Improving service management at ING

More Info
expand_more

Abstract

Through the expansion of large-scale service systems and the exponential growth of data generated by complex IT infrastructure components, gaining a comprehensive overview of the different levels of service within an IT system has become increasingly challenging. In particular, this brought to the fore the question from a large commercial bank of how IT monitoring data streams generated by their complex IT infrastructure can be associated with one another.

In more detail, the data from the monitoring stream consists (among other things) of a message and a time stamp. Moreover, the monitoring data stream of this bank consists of two natures of information. These natures are either automatically generated warnings in the form of events or unplanned outages, referred to as incidents. The events and incidents are referred to as arrivals. As a first requirement to obtain better granularity, both event and incident messages with similar semantics should be grouped together. To this extent, the message component from each arrival is transformed into a numerical vector, the dimension of the obtained vector is reduced, and the collection of vectors is clustered. Once the individual arrival from the IT monitoring data stream is attached to a cluster based on their message component, the arrival is assigned a mark. This mark consists of a combination of the assigned cluster, the nature, and three different levels of service from the IT architecture on which the arrival occurred.

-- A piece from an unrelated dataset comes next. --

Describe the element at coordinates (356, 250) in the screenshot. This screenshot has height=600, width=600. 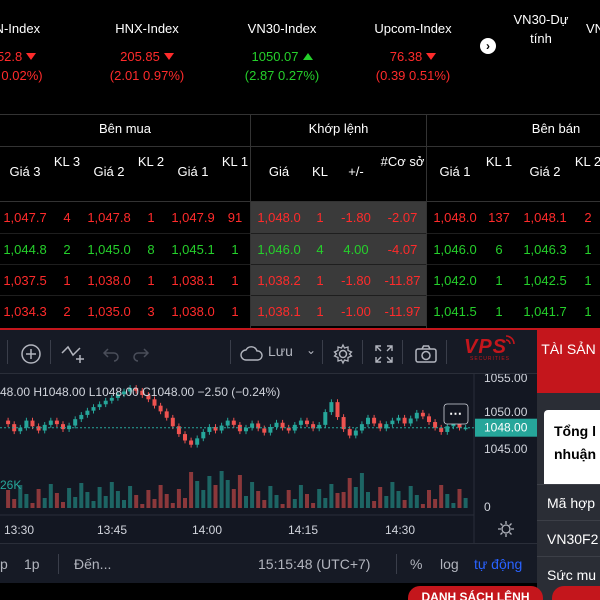
I see `order-book-cell: 4.00` at that location.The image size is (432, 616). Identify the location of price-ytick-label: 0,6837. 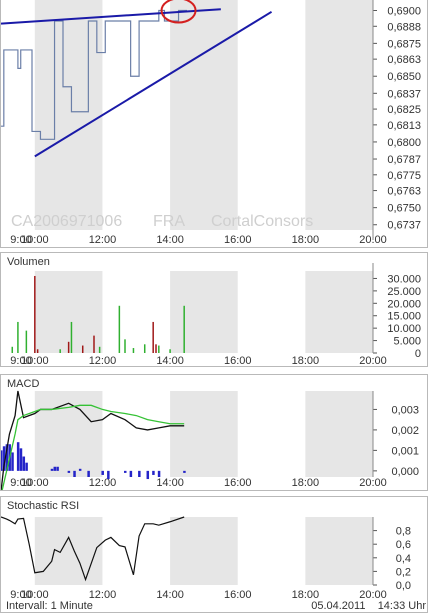
(404, 94).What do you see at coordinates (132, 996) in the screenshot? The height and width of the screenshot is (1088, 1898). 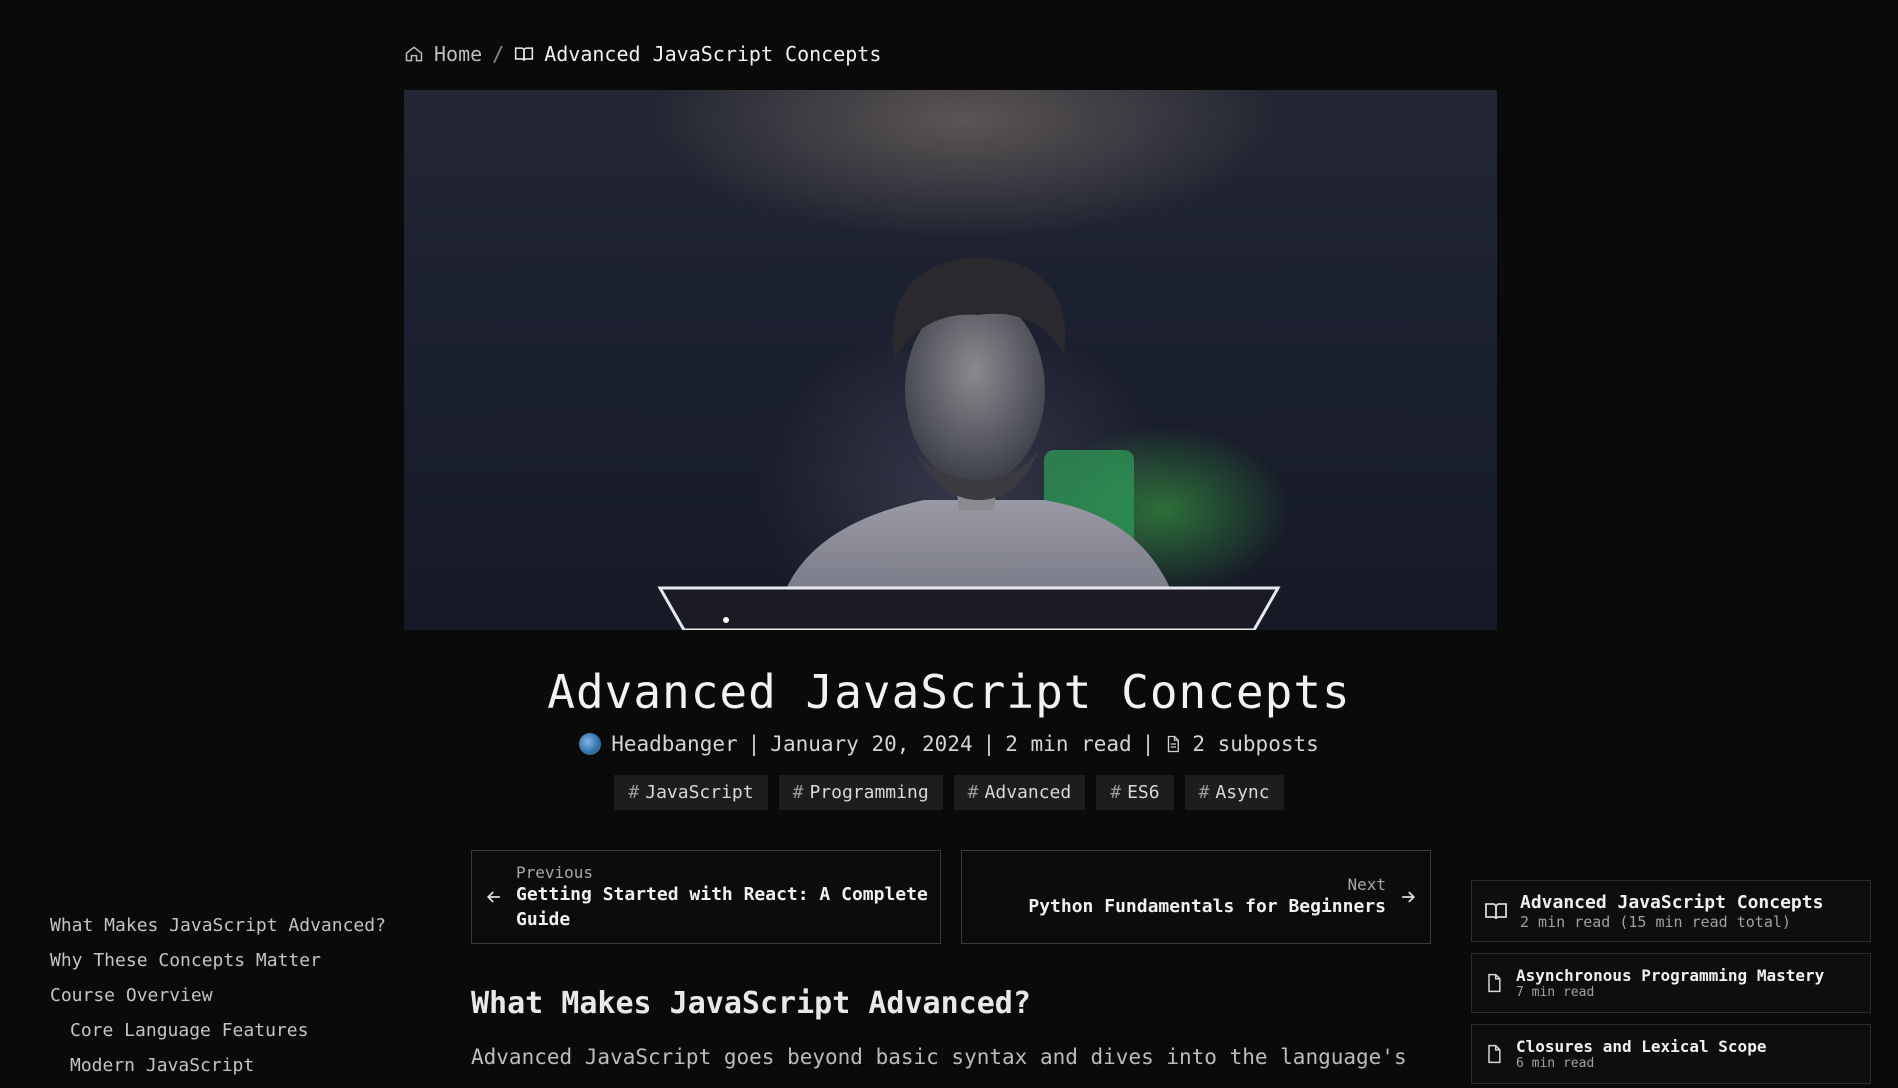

From a mathematical point of view, we can now view the monitoring data stream from different levels of service as a marked point process. Our primary focus centers on a specific category of marked point processes, known as marked Hawkes processes. Given the marked Hawkes process, we assume that each arrival from the IT monitoring data stream results in an instantaneous increase in the probability of some other arrivals in the near future. From here, we estimate the excitation matrix, representing the instantaneous increases among all assigned marks. Once the estimated excitation matrix is obtained, we decompose it into the different levels of service as defined within the mark. In particular, the decomposition has been performed through means of hierarchical linear models. Finally, the decomposition resulted in a comprehensive overview of the excitation behavior in large-scale service systems. This overview can directly be incorporated into the field of Software Architecture in order to uncover associations within complex IT infrastructures.